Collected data
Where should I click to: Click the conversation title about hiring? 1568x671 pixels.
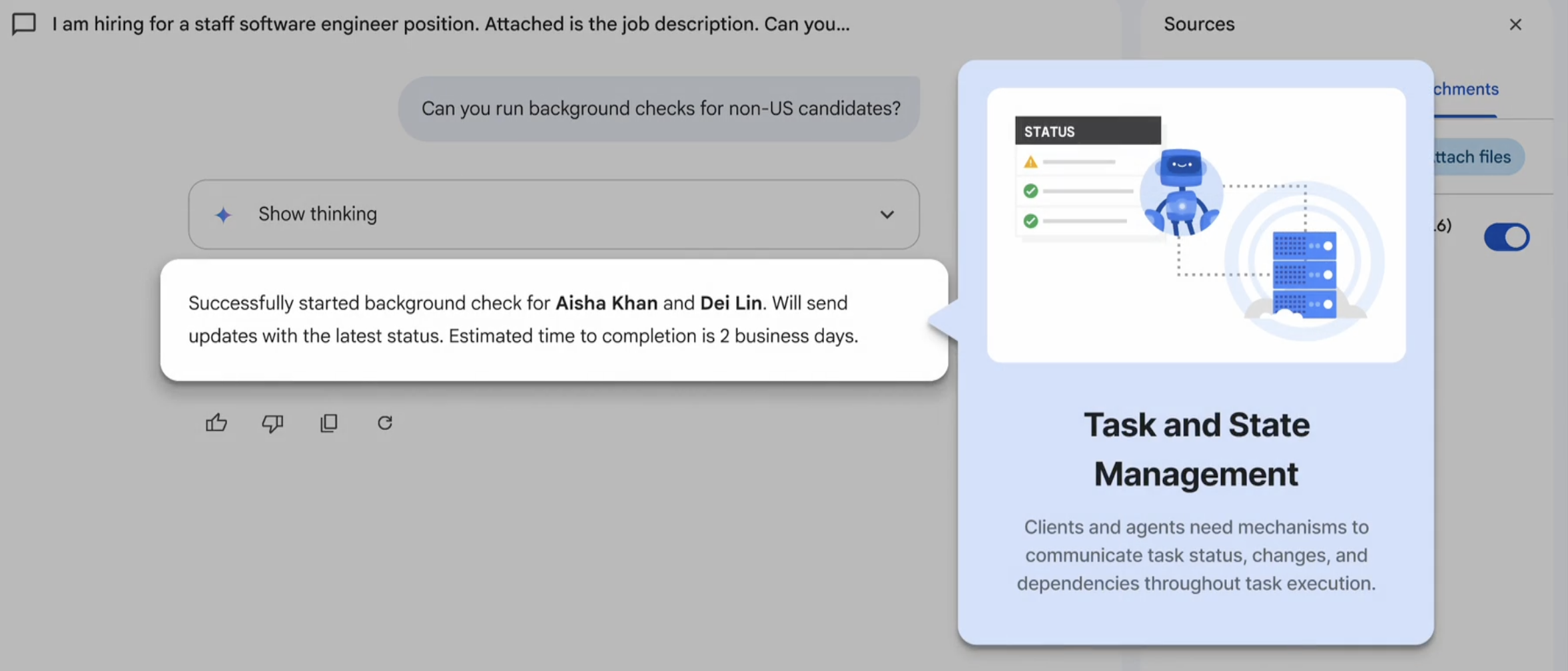(x=451, y=24)
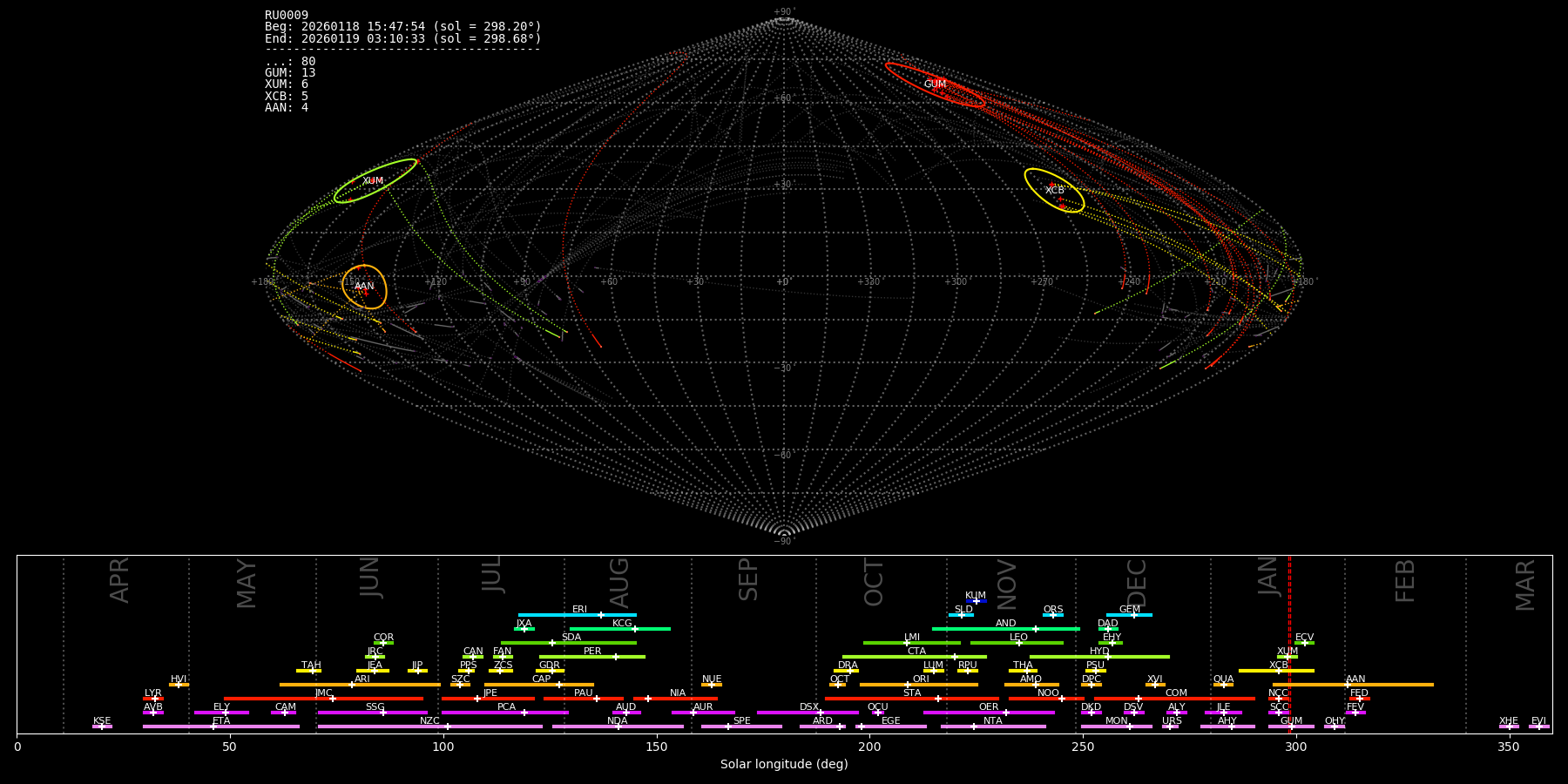Click the Solar longitude axis title
This screenshot has width=1568, height=784.
(x=783, y=765)
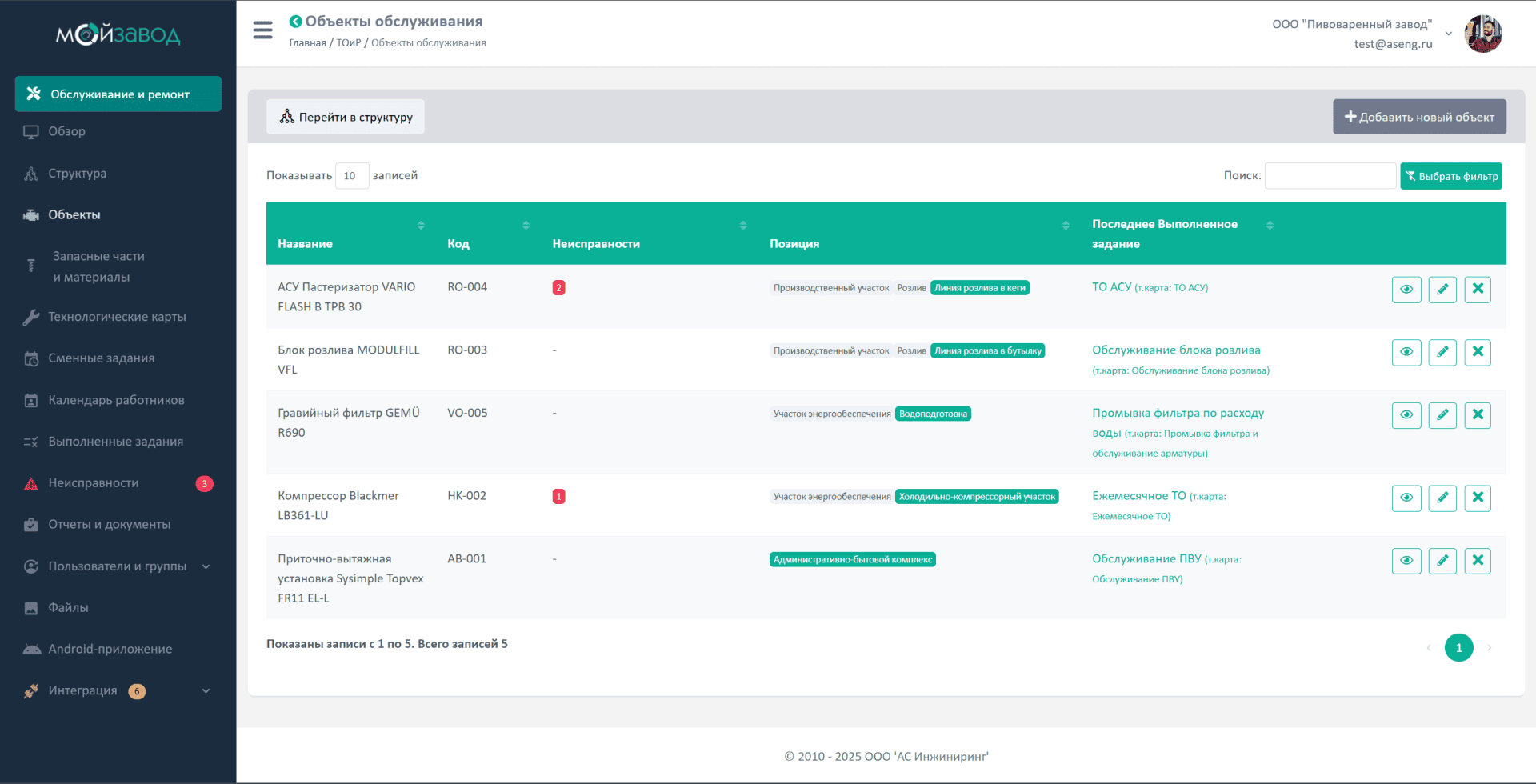
Task: Delete the Приточно-вытяжная установка row
Action: (x=1477, y=561)
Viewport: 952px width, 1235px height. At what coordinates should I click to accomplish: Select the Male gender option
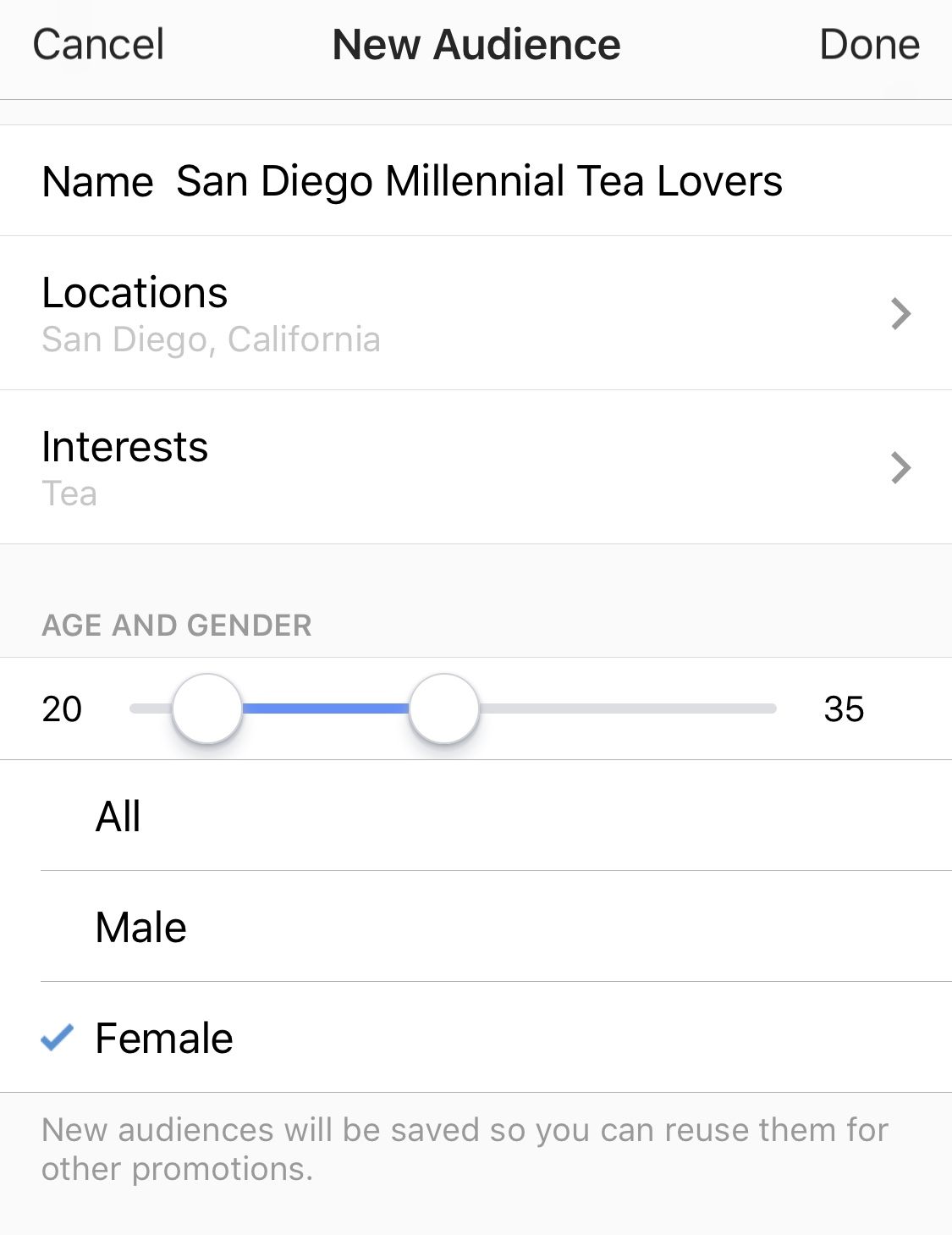(x=141, y=928)
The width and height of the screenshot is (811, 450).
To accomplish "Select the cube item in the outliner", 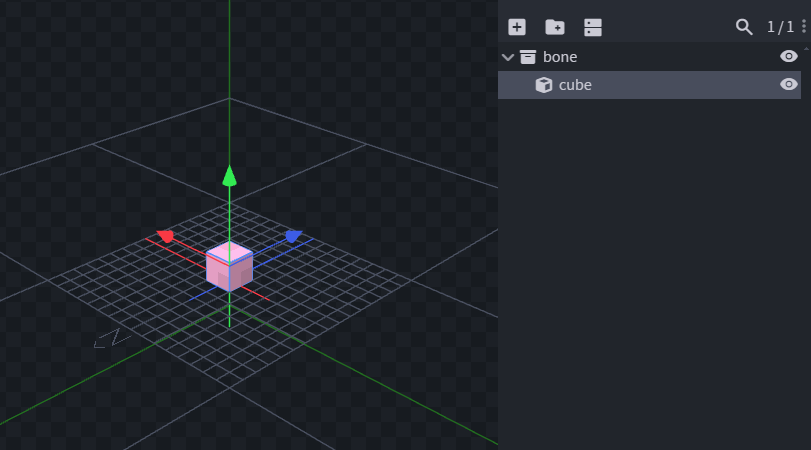I will 575,85.
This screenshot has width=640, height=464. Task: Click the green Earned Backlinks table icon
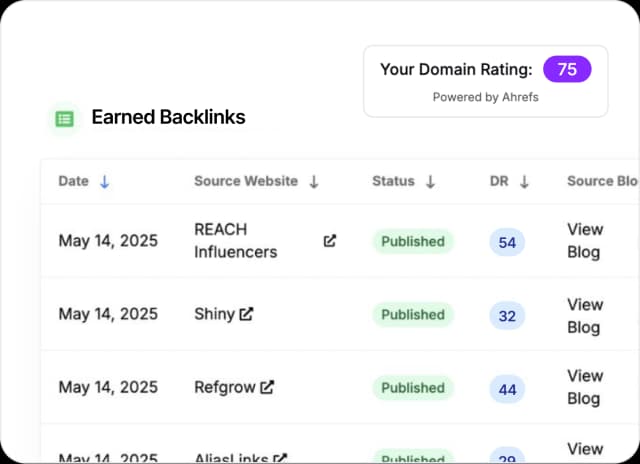pos(65,118)
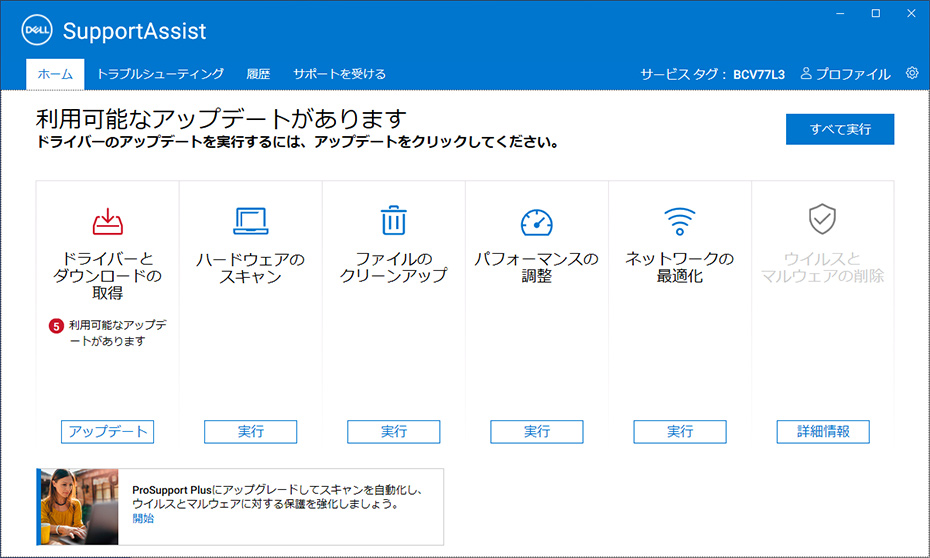Click the performance tuning gauge icon
Viewport: 930px width, 558px height.
pyautogui.click(x=537, y=221)

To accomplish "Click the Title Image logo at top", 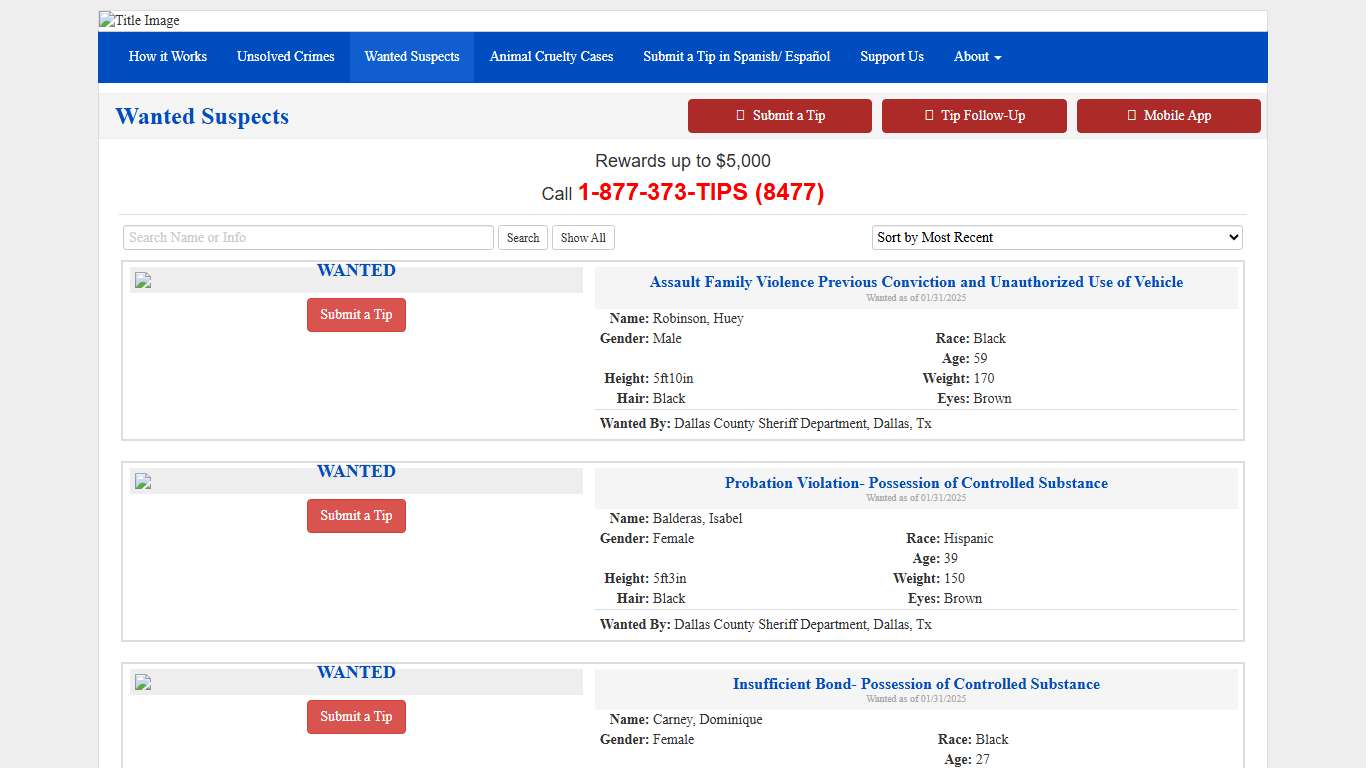I will (x=140, y=21).
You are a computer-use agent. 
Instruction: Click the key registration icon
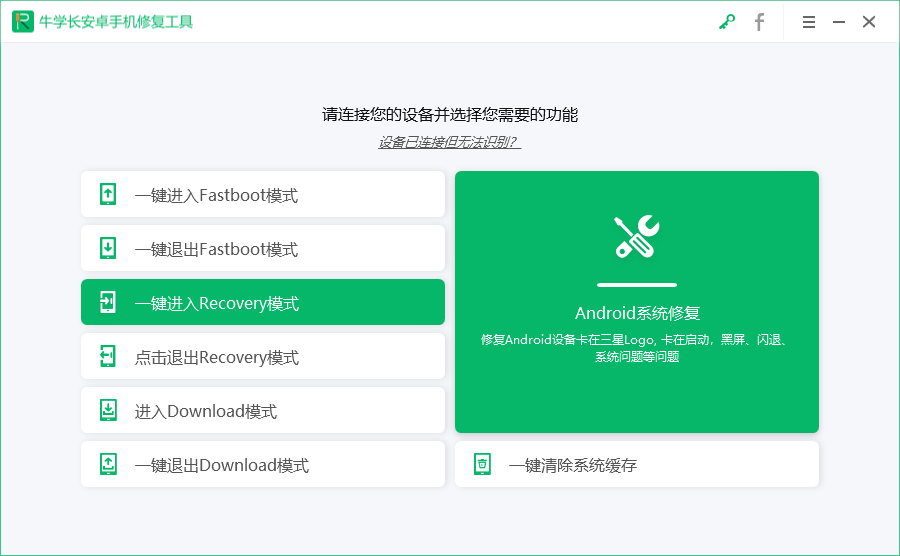pyautogui.click(x=727, y=22)
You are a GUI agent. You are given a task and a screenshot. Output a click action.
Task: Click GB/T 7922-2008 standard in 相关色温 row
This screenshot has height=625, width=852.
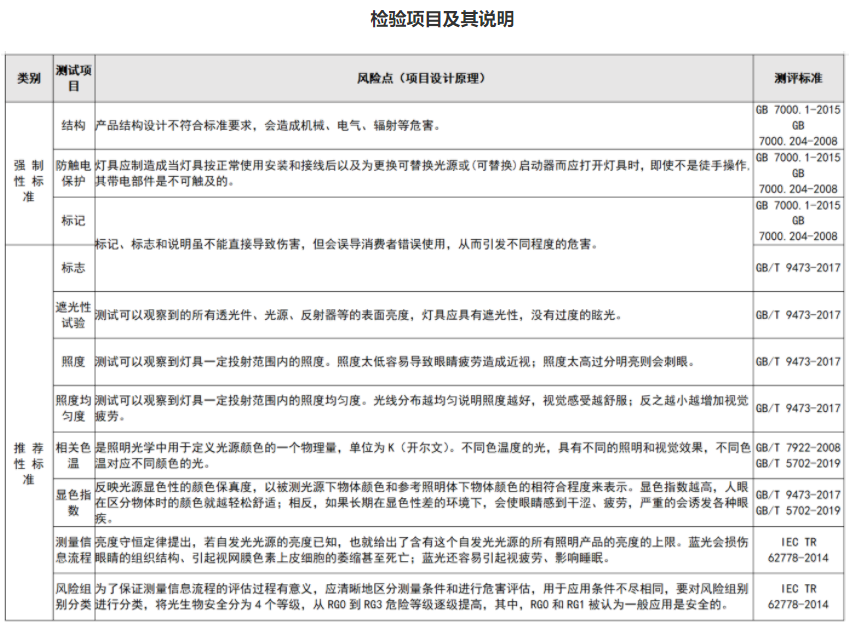pos(797,448)
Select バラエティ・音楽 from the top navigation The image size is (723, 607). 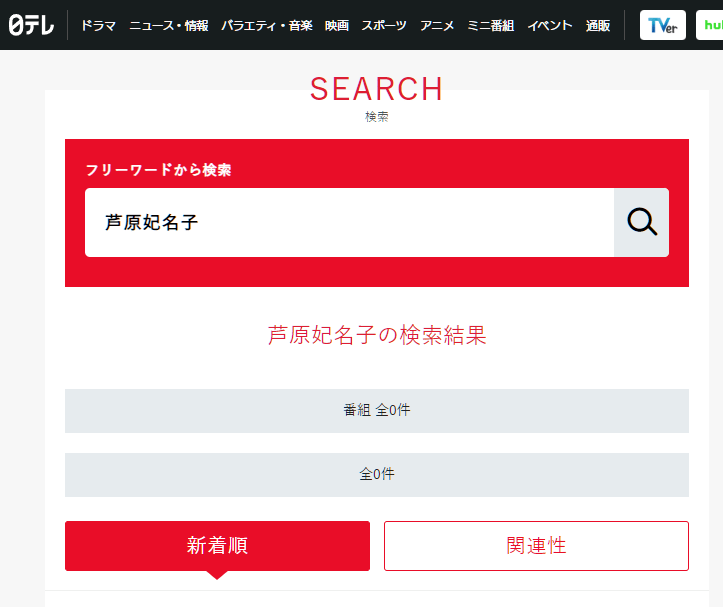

## Assignment
All lines from the one containing "Task: Click GB/T" to the last line of the records above, and no others, should be returned unchanged, without pictures.

## Answer for this exercise
Task: Click GB/T 7922-2008 standard in 相关色温 row
This screenshot has height=625, width=852.
pos(797,448)
Select バラエティ・音楽 from the top navigation The image size is (723, 607). 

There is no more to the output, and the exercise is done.